▶ _Work order_
Would you print the lines below exactly, beginning at the line that has "Open the red SALE ribbon category" and stopping after the line that has "Viewport: 1568px width, 596px height."? Only those lines, and no pictures.

▶ _Stored data_

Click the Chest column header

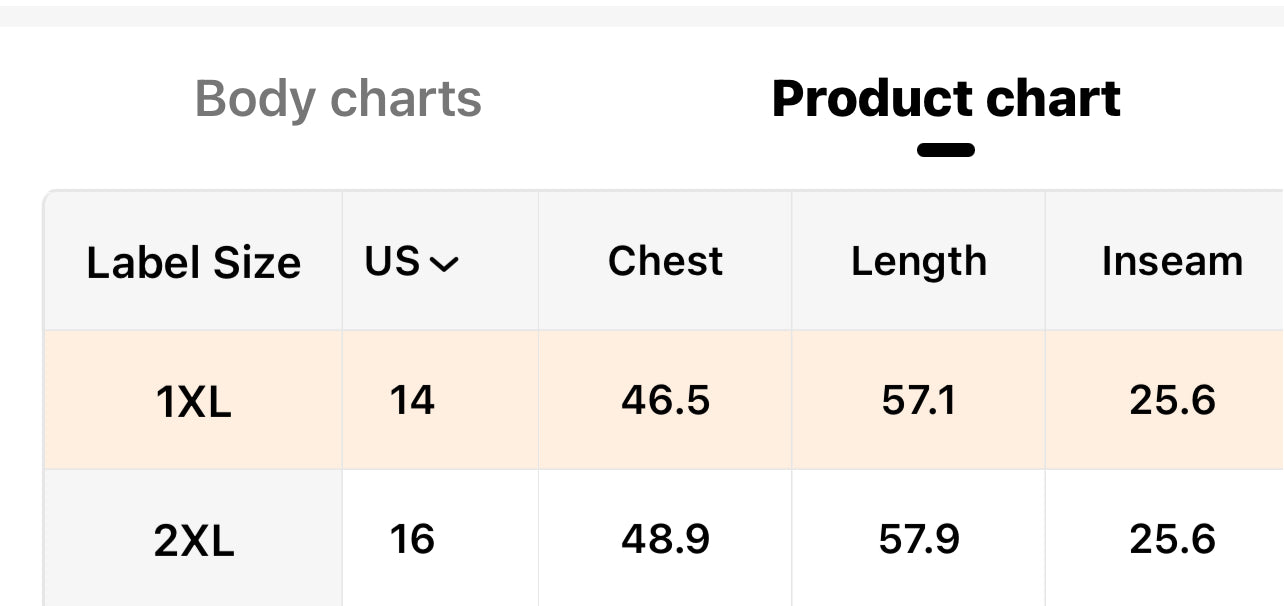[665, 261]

...

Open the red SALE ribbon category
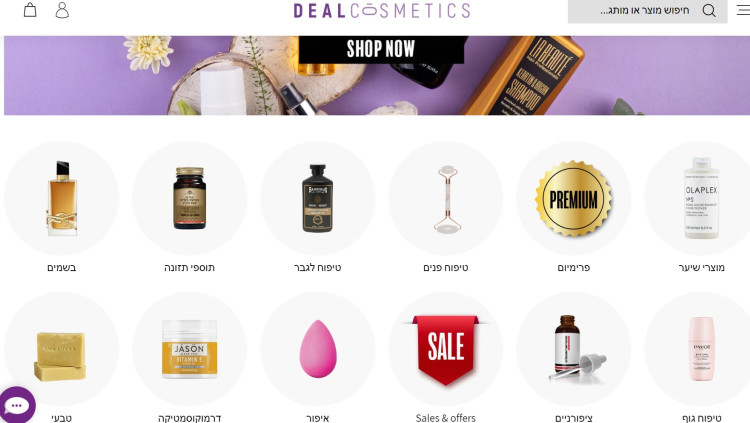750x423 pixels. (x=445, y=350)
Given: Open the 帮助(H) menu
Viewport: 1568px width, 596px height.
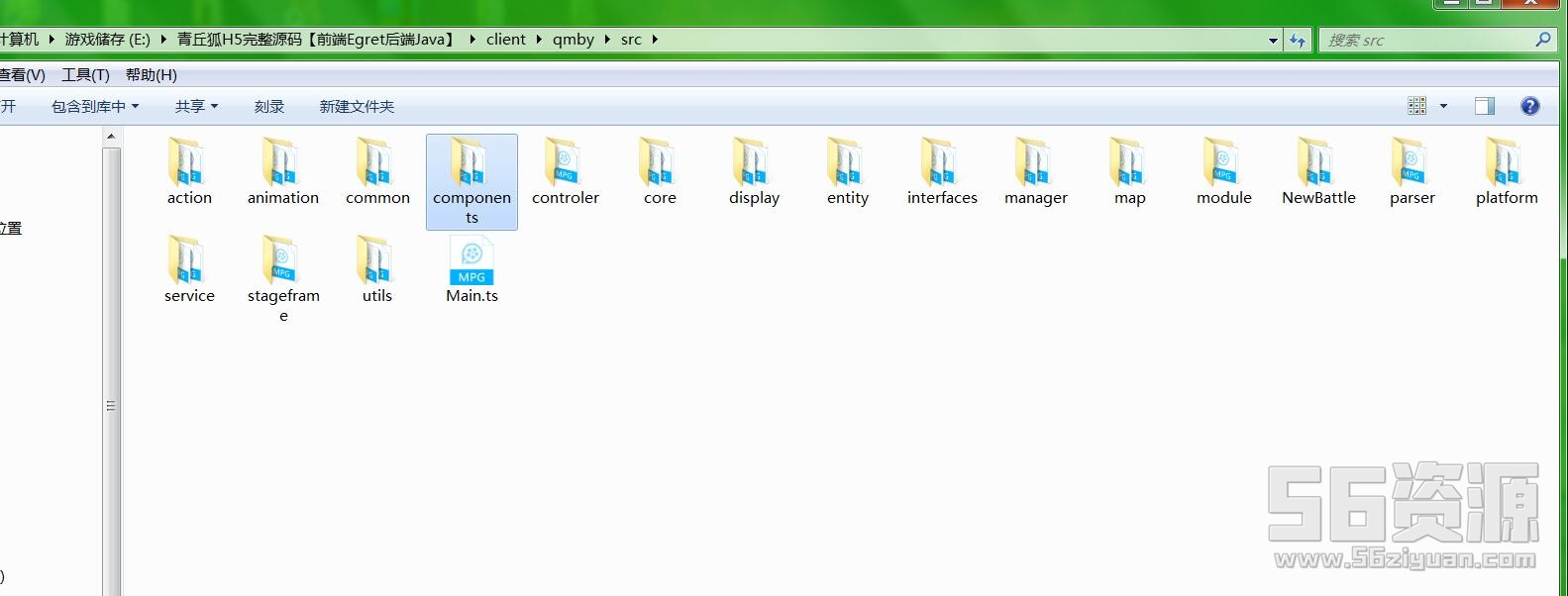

▶ _Solution below_
Open the red SALE ribbon category
750x423 pixels. (x=445, y=350)
Given: Open the 帮助(H) menu
Viewport: 1568px width, 596px height.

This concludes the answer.